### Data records
····················

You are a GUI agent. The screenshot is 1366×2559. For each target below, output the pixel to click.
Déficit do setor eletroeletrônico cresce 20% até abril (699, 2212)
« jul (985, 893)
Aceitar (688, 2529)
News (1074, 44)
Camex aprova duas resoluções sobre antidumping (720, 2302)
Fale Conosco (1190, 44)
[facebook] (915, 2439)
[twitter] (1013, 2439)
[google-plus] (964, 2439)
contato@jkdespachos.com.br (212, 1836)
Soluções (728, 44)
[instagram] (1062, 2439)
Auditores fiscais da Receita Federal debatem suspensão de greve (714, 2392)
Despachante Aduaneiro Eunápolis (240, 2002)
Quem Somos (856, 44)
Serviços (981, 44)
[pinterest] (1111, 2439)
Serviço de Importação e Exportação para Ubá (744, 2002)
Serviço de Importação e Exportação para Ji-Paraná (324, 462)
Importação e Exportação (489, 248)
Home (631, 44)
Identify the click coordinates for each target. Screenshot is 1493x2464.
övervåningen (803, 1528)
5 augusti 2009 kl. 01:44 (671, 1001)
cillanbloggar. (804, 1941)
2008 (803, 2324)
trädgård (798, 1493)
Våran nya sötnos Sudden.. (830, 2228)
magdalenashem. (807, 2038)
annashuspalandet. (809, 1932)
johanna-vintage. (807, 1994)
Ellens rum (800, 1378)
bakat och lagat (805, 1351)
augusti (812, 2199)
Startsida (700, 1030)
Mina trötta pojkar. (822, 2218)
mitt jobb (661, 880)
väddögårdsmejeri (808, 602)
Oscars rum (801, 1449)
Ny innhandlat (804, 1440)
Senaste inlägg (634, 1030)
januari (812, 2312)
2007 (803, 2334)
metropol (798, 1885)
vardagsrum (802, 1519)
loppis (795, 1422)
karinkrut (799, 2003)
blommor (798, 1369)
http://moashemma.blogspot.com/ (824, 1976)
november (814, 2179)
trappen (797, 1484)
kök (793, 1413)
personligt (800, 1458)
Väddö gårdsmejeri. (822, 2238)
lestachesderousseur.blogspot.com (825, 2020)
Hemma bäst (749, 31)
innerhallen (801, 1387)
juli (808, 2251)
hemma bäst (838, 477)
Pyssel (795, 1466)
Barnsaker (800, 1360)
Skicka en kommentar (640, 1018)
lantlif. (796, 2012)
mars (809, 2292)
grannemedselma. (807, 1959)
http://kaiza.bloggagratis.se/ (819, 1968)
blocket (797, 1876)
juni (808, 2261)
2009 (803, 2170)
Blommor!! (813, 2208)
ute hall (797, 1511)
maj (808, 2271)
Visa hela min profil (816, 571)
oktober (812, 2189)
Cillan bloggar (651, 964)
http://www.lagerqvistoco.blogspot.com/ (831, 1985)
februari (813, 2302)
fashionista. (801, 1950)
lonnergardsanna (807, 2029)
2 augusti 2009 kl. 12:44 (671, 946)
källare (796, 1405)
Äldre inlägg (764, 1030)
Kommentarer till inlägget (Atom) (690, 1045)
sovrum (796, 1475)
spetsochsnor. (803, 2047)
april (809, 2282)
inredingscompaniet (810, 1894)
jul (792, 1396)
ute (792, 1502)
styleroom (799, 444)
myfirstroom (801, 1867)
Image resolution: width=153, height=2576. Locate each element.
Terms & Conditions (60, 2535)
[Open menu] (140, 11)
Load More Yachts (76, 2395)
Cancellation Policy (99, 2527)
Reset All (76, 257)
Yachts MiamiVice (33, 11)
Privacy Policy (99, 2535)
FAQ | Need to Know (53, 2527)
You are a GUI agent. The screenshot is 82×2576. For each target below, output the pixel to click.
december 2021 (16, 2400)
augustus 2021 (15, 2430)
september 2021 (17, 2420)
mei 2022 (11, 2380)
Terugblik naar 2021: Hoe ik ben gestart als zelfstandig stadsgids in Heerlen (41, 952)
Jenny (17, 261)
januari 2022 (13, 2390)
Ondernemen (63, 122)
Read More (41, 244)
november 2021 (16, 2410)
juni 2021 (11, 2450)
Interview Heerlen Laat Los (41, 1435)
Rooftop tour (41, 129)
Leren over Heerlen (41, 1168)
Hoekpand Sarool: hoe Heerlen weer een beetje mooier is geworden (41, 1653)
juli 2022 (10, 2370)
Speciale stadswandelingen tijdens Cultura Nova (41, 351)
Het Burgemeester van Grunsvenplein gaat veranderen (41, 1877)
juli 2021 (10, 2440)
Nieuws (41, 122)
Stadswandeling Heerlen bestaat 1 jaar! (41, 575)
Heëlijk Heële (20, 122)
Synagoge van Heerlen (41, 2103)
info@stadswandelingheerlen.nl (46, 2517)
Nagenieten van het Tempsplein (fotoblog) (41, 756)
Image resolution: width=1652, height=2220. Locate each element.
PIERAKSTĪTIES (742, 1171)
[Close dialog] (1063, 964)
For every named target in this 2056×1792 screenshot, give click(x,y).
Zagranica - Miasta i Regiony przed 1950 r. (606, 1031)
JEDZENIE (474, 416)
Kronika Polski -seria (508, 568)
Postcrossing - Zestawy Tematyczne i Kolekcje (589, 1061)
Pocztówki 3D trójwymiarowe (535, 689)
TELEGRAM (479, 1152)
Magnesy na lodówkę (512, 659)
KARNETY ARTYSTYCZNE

····················

### Work task
Using the records above, copy all lines that include the word "resolution".

### Result for this task
Image resolution: width=153, height=2576. Locate each element.
Image resolution: width=1652, height=2220. Locate each element.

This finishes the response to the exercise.